My life is on the cusp of sucking, but don't worry
Good news: Beloved is keeping the day job. We're nominally financially stable for the foreseeable future.
Bad news: The help I'm getting for Chaos is due to run out just when we need it the most.
Good news: It was hellishly expensive and borderline unafordable, so we'll have slightly more money next year.
Bad news: Which will be too late for me to get enough shit together for experimental stuff to help Chaos with.
I feel like such a whiner about this. Chaos is a darling child and I love her. But as she gets older, people are going to assume things. And the wrong sorts of people might try to take advantage of it.
Chaos is a huggy kid. She loves to hug. She also loves to lean on people and flop down wherever she so chooses. She also loves to point her feet skywards. She thinks bare bums are funny.

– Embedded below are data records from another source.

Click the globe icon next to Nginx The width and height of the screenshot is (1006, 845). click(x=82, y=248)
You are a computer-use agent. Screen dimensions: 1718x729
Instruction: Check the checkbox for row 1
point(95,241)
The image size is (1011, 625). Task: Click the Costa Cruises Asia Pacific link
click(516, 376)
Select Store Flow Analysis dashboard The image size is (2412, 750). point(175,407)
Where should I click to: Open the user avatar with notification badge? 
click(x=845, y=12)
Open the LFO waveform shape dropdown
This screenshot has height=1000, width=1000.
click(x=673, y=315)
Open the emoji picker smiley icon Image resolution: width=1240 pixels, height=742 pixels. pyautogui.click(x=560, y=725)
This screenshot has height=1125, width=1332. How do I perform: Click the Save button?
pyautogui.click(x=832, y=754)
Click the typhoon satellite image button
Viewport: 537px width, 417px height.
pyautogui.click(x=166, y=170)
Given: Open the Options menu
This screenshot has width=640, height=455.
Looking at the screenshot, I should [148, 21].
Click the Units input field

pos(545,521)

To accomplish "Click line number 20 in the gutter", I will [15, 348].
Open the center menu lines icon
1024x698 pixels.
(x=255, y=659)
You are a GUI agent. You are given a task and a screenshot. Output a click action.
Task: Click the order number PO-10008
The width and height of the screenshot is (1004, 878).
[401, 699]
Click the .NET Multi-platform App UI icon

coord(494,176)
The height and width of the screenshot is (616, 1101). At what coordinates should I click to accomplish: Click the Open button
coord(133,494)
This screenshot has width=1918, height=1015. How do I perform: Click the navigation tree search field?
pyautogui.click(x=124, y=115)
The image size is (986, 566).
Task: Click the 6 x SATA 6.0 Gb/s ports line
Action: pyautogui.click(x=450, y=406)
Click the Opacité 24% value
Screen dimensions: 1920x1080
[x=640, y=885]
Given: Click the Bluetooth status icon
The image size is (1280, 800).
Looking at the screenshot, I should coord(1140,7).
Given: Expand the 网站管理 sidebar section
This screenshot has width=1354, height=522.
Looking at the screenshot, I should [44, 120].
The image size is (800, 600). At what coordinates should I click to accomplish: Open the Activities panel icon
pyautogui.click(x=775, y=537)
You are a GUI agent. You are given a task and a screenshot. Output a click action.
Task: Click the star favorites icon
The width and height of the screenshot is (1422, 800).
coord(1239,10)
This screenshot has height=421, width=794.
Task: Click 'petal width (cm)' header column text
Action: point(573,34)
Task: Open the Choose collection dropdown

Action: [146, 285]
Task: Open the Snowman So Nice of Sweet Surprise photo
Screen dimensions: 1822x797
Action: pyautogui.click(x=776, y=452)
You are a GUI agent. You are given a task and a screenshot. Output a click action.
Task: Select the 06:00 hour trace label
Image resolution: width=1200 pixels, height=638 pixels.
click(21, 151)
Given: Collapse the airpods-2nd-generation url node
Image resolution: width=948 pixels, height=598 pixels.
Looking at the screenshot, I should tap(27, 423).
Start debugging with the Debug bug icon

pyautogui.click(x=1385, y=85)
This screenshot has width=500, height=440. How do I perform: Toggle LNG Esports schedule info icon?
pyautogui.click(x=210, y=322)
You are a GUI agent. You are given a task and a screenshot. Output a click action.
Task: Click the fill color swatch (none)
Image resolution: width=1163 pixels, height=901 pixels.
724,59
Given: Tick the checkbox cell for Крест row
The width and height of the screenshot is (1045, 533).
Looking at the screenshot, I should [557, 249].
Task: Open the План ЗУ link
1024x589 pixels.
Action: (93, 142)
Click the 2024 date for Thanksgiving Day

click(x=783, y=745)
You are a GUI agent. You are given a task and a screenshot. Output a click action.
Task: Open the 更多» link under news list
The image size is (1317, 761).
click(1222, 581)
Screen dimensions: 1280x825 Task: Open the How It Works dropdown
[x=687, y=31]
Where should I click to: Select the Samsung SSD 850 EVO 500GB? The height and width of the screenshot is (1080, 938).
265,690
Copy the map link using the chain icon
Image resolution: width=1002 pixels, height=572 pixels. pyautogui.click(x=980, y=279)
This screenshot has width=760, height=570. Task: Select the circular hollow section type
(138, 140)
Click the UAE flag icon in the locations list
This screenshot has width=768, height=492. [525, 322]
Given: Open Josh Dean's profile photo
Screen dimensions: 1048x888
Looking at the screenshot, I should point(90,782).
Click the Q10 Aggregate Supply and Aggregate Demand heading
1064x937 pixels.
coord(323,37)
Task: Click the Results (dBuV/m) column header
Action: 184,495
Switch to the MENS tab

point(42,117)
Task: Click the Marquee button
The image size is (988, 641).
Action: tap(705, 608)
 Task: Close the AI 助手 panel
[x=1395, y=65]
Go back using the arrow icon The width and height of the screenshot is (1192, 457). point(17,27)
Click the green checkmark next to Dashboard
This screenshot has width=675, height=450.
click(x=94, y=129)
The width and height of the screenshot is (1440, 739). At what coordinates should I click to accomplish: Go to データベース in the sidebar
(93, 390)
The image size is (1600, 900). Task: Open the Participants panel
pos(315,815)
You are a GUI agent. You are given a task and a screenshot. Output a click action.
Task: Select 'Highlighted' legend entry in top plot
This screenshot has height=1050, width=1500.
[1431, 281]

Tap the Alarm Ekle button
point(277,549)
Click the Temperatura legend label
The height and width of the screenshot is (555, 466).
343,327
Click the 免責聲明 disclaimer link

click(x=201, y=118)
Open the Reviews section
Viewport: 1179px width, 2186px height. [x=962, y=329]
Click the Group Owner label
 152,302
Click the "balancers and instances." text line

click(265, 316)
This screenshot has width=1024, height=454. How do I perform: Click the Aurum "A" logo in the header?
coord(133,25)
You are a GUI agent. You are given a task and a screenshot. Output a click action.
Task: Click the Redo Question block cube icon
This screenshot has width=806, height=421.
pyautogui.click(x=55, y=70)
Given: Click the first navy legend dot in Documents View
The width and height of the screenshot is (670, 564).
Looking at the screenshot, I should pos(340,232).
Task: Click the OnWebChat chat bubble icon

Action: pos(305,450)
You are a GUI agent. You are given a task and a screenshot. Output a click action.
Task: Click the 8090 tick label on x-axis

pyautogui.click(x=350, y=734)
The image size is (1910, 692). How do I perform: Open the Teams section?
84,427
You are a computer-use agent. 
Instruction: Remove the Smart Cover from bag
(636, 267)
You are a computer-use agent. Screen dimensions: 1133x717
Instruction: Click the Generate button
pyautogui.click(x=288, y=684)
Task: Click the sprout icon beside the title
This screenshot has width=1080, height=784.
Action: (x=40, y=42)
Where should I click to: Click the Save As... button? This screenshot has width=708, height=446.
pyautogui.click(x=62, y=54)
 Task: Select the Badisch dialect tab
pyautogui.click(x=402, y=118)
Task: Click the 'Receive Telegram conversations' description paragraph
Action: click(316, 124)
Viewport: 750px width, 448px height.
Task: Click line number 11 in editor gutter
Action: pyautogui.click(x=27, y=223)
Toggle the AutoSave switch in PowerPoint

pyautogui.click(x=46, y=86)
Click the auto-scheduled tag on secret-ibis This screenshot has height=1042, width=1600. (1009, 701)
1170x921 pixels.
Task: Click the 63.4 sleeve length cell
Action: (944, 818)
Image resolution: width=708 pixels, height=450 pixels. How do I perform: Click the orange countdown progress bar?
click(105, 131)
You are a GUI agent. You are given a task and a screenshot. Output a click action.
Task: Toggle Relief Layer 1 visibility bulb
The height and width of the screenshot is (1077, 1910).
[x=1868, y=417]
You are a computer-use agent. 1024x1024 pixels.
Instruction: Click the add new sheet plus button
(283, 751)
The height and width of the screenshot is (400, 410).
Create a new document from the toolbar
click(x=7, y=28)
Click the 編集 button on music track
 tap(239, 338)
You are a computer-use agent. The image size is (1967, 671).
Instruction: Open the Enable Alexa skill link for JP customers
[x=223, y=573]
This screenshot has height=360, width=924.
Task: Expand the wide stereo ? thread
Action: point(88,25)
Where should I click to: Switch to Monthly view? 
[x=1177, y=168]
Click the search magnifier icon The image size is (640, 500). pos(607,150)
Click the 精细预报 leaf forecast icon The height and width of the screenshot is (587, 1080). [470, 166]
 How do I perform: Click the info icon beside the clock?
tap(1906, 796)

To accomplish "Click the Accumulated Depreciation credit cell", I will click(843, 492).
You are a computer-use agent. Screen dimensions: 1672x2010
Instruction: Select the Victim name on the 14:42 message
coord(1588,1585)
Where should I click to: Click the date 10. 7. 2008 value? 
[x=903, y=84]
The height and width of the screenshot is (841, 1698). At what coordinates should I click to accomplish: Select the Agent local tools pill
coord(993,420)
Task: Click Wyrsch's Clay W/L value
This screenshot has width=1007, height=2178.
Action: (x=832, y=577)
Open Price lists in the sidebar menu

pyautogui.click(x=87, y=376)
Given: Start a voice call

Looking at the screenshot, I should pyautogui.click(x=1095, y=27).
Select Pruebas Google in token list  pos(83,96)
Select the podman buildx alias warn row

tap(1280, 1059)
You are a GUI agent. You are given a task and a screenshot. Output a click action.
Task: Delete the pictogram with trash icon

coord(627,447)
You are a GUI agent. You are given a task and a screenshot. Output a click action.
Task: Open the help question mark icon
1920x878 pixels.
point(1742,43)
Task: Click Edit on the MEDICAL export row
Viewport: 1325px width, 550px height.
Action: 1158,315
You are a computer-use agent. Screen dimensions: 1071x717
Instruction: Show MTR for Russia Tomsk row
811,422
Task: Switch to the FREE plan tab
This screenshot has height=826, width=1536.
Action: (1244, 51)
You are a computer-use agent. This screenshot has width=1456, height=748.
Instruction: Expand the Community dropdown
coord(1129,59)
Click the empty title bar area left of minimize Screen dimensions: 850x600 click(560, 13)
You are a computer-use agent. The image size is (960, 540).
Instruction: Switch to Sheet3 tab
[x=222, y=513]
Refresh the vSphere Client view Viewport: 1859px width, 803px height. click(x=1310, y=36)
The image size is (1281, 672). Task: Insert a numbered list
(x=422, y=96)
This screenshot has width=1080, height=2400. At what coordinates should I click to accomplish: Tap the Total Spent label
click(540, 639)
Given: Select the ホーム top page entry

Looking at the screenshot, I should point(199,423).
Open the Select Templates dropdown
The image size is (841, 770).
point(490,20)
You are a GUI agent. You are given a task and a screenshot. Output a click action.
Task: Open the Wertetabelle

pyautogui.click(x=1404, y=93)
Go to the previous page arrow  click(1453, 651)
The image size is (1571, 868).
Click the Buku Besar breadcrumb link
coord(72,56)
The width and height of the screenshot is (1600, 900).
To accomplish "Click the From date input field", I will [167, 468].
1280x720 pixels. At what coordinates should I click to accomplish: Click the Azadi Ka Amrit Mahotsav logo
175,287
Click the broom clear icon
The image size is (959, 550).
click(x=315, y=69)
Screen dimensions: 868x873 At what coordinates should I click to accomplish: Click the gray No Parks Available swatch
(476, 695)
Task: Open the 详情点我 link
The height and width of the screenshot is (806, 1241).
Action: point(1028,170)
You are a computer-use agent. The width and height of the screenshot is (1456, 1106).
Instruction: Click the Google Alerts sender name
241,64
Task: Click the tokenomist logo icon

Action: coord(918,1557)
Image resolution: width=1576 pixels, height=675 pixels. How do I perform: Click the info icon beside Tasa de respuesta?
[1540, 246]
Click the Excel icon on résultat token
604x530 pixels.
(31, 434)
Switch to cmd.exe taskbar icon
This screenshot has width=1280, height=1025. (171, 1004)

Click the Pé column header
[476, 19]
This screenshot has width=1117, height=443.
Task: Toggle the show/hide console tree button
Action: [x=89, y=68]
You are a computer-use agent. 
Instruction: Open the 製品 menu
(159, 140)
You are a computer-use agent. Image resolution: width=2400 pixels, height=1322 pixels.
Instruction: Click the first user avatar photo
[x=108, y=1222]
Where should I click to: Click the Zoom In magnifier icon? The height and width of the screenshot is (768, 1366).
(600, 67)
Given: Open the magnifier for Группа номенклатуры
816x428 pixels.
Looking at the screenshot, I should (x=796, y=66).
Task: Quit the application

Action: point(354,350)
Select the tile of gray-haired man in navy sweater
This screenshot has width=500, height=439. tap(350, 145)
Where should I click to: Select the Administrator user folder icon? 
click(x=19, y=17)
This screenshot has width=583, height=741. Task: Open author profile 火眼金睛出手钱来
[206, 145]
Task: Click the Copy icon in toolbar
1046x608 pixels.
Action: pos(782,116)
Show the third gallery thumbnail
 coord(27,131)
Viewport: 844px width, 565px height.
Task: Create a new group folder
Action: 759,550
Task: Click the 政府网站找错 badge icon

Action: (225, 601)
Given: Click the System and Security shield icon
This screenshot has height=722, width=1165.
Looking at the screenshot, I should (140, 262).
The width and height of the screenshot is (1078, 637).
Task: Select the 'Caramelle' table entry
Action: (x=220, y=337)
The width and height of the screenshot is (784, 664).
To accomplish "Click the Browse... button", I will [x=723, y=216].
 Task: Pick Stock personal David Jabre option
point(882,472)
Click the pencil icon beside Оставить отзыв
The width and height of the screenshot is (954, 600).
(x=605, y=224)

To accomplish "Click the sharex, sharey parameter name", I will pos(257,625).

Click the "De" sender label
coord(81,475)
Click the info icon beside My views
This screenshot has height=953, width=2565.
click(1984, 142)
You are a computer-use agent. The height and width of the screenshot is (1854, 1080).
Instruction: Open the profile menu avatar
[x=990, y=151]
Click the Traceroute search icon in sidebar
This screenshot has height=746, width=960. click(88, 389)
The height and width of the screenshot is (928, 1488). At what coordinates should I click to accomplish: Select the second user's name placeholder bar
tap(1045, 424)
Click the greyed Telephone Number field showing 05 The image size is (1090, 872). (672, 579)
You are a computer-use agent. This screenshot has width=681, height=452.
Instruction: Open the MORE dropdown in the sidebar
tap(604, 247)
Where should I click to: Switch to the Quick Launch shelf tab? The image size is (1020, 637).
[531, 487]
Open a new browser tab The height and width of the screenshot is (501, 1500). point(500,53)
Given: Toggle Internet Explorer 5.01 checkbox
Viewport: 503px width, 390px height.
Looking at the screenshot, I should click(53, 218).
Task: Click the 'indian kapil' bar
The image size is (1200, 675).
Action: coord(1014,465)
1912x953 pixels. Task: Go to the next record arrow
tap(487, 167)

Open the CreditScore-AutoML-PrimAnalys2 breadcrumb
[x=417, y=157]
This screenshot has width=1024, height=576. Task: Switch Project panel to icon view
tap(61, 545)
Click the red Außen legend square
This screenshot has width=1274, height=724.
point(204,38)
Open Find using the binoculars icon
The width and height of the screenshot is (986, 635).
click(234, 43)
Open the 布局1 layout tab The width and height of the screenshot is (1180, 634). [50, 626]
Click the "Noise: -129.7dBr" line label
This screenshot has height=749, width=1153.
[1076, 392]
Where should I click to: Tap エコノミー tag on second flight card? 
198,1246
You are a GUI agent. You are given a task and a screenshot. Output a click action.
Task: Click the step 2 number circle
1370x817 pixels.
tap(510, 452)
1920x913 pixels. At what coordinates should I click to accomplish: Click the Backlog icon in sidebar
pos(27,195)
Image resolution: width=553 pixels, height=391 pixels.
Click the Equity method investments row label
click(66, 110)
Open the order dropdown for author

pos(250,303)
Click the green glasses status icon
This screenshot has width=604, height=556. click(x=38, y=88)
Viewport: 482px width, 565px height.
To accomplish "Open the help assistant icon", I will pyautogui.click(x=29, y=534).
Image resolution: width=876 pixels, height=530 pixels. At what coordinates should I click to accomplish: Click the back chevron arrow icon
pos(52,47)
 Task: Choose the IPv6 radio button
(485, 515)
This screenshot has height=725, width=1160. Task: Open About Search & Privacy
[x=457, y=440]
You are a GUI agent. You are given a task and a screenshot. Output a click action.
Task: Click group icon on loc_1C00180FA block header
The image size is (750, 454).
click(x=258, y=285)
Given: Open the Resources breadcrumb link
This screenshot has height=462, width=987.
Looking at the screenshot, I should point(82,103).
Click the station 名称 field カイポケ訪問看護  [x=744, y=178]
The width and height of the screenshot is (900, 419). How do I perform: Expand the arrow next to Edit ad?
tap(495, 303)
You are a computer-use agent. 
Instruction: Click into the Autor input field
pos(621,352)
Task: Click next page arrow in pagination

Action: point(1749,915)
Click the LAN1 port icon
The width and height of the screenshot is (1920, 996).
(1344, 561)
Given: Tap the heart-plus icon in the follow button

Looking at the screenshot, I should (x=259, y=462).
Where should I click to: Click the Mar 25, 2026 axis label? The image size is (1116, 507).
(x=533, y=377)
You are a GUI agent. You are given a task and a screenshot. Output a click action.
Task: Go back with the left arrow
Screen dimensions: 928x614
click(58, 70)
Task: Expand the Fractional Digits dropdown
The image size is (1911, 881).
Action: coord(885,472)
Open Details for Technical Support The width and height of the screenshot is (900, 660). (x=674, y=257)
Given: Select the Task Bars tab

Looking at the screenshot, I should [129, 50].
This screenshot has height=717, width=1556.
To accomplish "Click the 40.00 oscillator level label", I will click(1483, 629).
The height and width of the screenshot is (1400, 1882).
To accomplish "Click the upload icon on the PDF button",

She's also one year away from going to high school.
Anyone who has kids can see the peril inherent here.
I'm a few short months away from having zero help, and I have to work to train Chaos into behaving at least nominally like a 'normal' person [there's no such thing as 'normal', but Chaos... is definitely an outlier on the curve of expectations] I don't even know where to begin to look.
And because Autism is still society's shameful boogeyman, the things that might help are out of my budgetary limits. Financial help is for the people who need to be in a hospital or a hostel or some other kind of assisted living facility... and we're means tested out of even applying.
Stereotypes hurt. When your average nypical[neurotypical person] hears the word 'autistic', they usually think of a boy who is unresponsive to the world and may have aggressive tendencies. They don't think of a giggly girl who loves to jump and is super-affectionate. I've had people ask Chaos why "she's like that" to my face and then outright deny that girls can have autism.
And when stereotypes and administrivia meet.... You get a clusterfuck of red tape intermingling with a choral drone of, "We can't help you".
I'm worried now. And if you've read this far, you're probably worried with me. But it's going to be okay. I'm certain that it's going to be okay because we always manage to muddle through, somehow.
And, inevitably, the help we needed when we needed it becomes available to us about two months after we don't need it any more. So other folks like us don't have to suffer. Hooray.
I wouldn't mind a helping or three of "not suffering" for ourselves, is all. Just saying.